Improvvisamente il nostro Paese è diventato consapevole della disumanità di cui era intriso il nemico combattuto dai Partigiani. Lo stesso premier Draghi ha dedicato la sua orazione commemorativa a un dato storico negato dal sempre: non tutti fummo “Brava gente”, poiché in quegli anni sarebbe stato moralmente doveroso prendere posizione davanti alla violenza criminale del nazifascismo. Parole certamente non gradite dall’estrema Destra, soprattutto nel momento in cui il neofascismo cavalca i temi della Libertà in un’ottica anti-lockdown sanitario.

In occasione del 25 Aprile alcuni siti della galassia nazionalista hanno infatti lanciato post in cui è stato ridicolizzato l’antifascismo di chi ha celebrato l’anniversario della Liberazione, con la mascherina sulla bocca, un permesso per muoversi, il divieto di avvicinarsi agli altri e con attenzione a non violare il coprifuoco: una retorica demagogica pericolosa; una provocazione di facile presa su una popolazione stanca per le pesanti imposizioni subite a causa del proliferare del virus.

L’epidemia è stata certamente fautrice di molti paradossi. Tra le tante bizzarrie spicca quella del ritorno alla “clandestinità” per tutti coloro che non hanno voluto rinunciare a sfilare in corteo in occasione della giornata dedicata alla sconfitta di chi usava olio di ricino, bastone, carcere e fucilazioni per risolvere la questione democratica. Il settantaseiesimo anniversario della Liberazione ha visto infatti, non solo a Torino, momenti di ricordo auto-organizzati a scapito dei divieti: cortei che per un giorno hanno tolto il monopolio delle piazze a quella Destra estrema che non ha mai smesso (neppure in epoca di restrizioni di movimento) di ritrovarsi nei presidi xenofobi contro i nomadi.

La Libertà, come ci insegnava in una memorabile gag Corrado Guzzanti, è forse da intendersi come “Ognuno faccia quel che vuole”, oppure quale rispetto dei diritti di pensiero, di opinione e di fede di tutti i cittadini. Il personaggio insofferente verso ogni regola, interpretato dal brillante Guzzanti, oggi avrebbe certamente invocato “Libertà” non considerando la media di 500 morti al giorno, né tantomeno il dramma di chi viene portato in ospedali stracolmi e impossibilitati a prestare qualsiasi cura. Alcuni ritengono infatti che nel nome della Libertà sia etico passare sopra l’esistenza di tutti, privilegiando però sempre la tutela del valore economico degli affari. 

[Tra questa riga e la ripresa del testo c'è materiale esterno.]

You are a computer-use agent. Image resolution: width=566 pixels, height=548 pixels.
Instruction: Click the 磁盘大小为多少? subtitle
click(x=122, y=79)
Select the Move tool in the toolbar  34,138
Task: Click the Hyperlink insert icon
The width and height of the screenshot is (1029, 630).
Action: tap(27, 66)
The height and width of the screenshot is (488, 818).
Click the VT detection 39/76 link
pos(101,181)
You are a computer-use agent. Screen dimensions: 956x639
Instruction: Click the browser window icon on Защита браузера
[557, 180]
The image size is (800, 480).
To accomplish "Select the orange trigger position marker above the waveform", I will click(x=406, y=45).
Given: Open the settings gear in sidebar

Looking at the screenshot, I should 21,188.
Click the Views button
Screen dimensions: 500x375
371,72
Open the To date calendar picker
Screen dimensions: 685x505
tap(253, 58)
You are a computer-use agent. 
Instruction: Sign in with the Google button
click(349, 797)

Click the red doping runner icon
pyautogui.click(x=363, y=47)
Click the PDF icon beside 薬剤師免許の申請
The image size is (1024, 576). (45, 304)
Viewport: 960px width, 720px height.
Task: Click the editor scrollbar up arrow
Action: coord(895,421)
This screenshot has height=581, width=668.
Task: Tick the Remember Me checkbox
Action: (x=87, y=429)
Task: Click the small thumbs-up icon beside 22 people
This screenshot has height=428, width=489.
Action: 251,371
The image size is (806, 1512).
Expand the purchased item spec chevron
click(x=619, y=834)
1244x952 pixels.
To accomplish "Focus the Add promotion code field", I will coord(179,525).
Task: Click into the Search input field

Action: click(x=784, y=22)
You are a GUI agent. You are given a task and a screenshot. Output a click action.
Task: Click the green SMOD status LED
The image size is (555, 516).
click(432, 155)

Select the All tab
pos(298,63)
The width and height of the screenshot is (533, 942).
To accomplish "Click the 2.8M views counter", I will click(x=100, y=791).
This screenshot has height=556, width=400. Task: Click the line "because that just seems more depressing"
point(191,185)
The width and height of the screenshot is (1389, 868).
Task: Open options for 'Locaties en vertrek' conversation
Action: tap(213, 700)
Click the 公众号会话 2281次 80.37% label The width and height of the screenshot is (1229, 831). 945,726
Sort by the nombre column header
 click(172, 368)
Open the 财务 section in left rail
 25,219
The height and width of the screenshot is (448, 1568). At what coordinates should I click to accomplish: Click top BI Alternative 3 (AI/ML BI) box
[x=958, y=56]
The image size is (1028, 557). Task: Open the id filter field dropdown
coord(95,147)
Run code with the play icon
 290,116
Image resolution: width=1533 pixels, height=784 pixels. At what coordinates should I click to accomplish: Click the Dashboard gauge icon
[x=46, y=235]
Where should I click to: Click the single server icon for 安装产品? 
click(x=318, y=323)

Bolsonaro in Brasile è un eclatante esempio di questa desinenza del concetto di Libertà. Nelle favelas la gente ha la libertà di morire senza assistenza, mentre i ricchi sono altrettanto liberi di prendersi cura della propria salute e di spendere i soldi nel lusso notturno dei locali.

La Libertà invece è rispetto del prossimo, soprattutto delle persone prive di mezzi per difendersi da una malattia oppure dalla povertà. Non è Libertà poter parcheggiare su un marciapiede senza essere sanzionati.

L’ambiguità politica e culturale che l’occidente ha dimostrato in questi ultimi decenni appoggiando ovunque leader nazionalisti (in particolar modo nei Paesi da avvicinare alla Nato) presenta adesso il conto a tutta la collettività. L’Europa in particolare palesa quotidianamente solidarietà a personaggi politicamente compromessi con l’estrema destra sciovinista, come nel caso di Navalny, senza mai porsi domande sulle conseguenze future. Un gioco tattico molto pericoloso poiché alimenta quello stesso fuoco che un secolo fa spalancò le porte a Hitler, a Mussolini, a Franco.

Lo scatto di dignità di un popolo vissuto per anni sotto le bombe, e schiacciato dal tallone di un regime fedele anche nei simboli alla Morte, ha generato la Carta Costituzionale. Principi elevati a legge fondamentale grazie al sacrificio di tante persone e oggi messi seriamente a rischio da una nazione distratta, a tratti infantile.